Ford did not respond to specific inquiries about Youngkin’s remarks about the Ford plant serving as “a front for China” and whether the company’s plans were a security risk.
“As we shared in July, Ford plans to localize and use approximately 40 GWh of lithium iron phosphate (LFP) battery capacity in North America starting in 2026,” spokesperson Hannah Ooms said in an email. “We also announced a separate (memorandum of understanding) with CATL to explore a cooperation for supplying batteries for Ford vehicles in markets across North America, Europe and China. Our talks with CATL continue – and we have nothing new to announce on either front.”
The governor’s comments about the Ford proposal followed a series of dire warnings about Chinese influence and farmland purchases during his Wednesday speech to the General Assembly, which convened for the 2023 legislative session earlier that day.
Youngkin, who was the target this November of a social media swipe from former President Donald Trump that called him “Young Kin” and said the name “sounds Chinese,” denounced “the ever-growing threat that the Chinese Communist Party poses to our national security, our privacy and our way of life in Virginia.”
“Virginians should also be wary of Chinese Communist intrusion into Virginia’s economy,” he said. “We welcome and encourage economic cooperation with international companies. … But let me be clear, ‘Made in Virginia’ cannot be a front for the Chinese Communist Party.”
Youngkin later told reporters that his prior role as co-CEO of the Carlyle Group, a private equity firm that has invested extensively in China, made him “uniquely positioned to understand how the Chinese Communist Party works.”
“I understand what they’re doing,” he said. “They have one objective: global dominance at the expense of the United States.”
Much of Youngkin’s criticism of the Ford proposal Wednesday was accompanied by criticism of what he called Democratic President Joe Biden’s “maniacal focus on getting rid of all fossil fuel generation, replacing it with solar, wind, or replacing every car immediately with batteries” when “the reality is that the technology that in fact drives all that is owned and dominated by the Chinese.”
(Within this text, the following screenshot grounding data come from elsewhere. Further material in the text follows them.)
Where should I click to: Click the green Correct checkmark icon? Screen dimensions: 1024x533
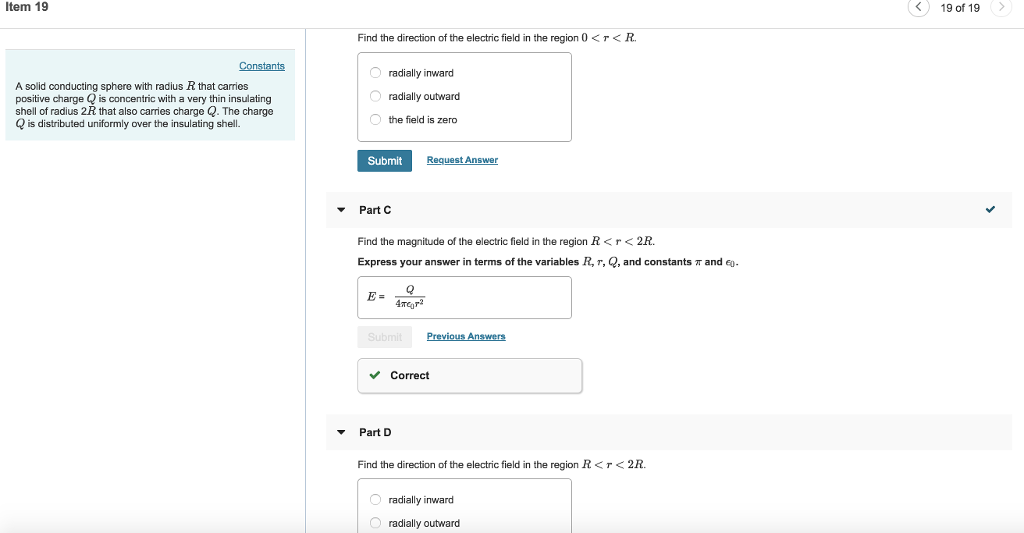point(375,375)
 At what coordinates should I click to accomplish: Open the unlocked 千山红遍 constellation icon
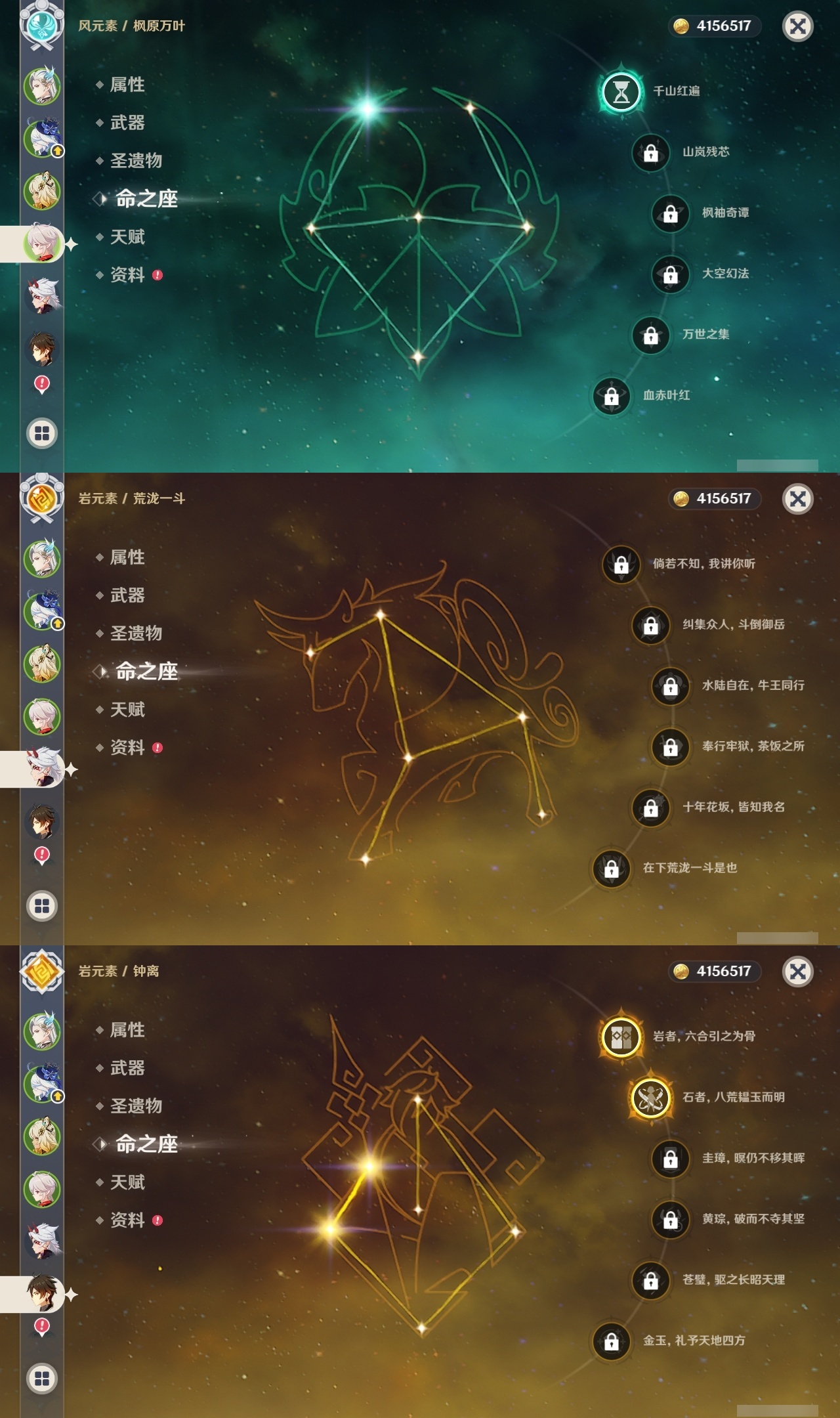621,92
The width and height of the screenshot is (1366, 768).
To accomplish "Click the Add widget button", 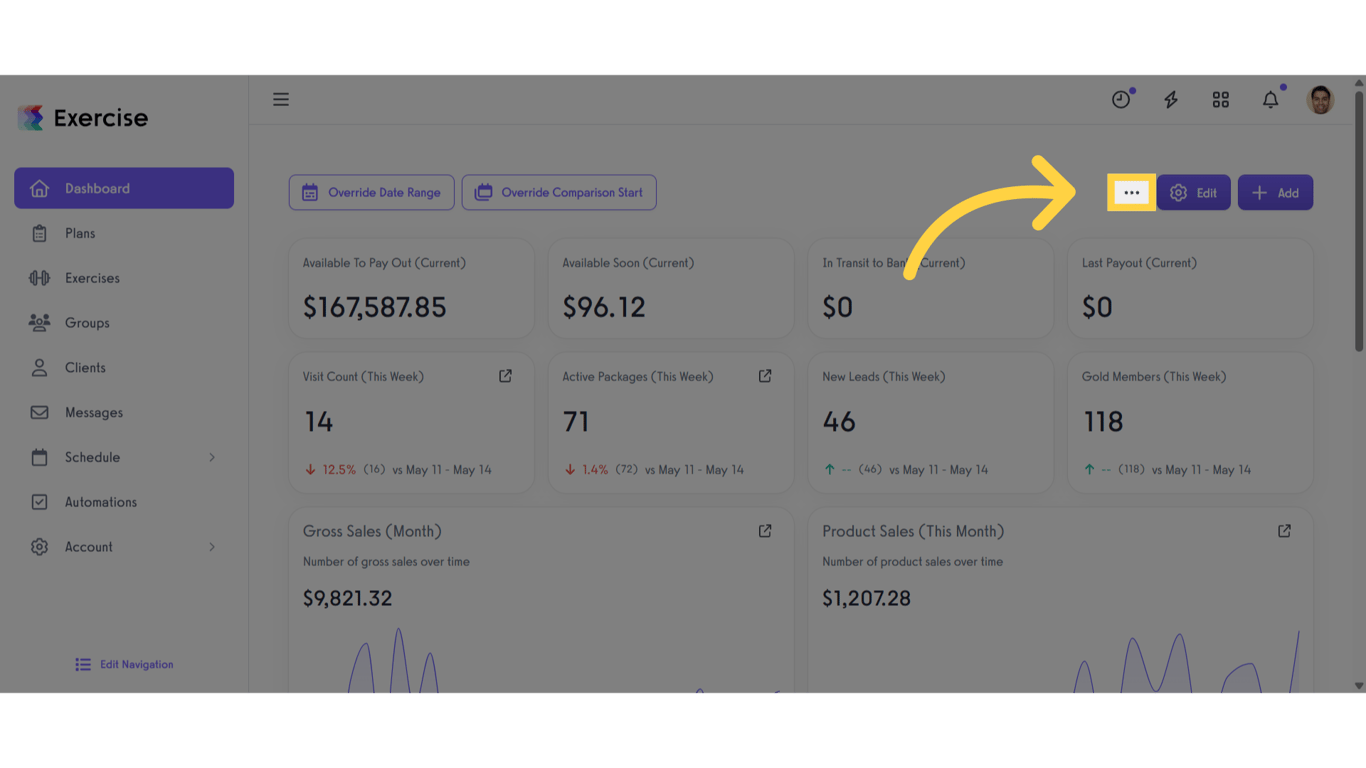I will [1275, 192].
Concern over China’s primacy in the manufacturing of batteries and solar panels is shared by many policymakers in Washington on both sides of the aisle, particularly as renewables increasingly displace coal and put pressure on natural gas. Federal legislation backed by the White House and congressional Democrats has sought to jumpstart American manufacturing in both sectors: The CHIPS Act commits $52 billion in subsidies to domestic semiconductor manufacturers, while the Inflation Reduction Act ties tax credits for wind, solar and battery components to those materials’ production in the U.S.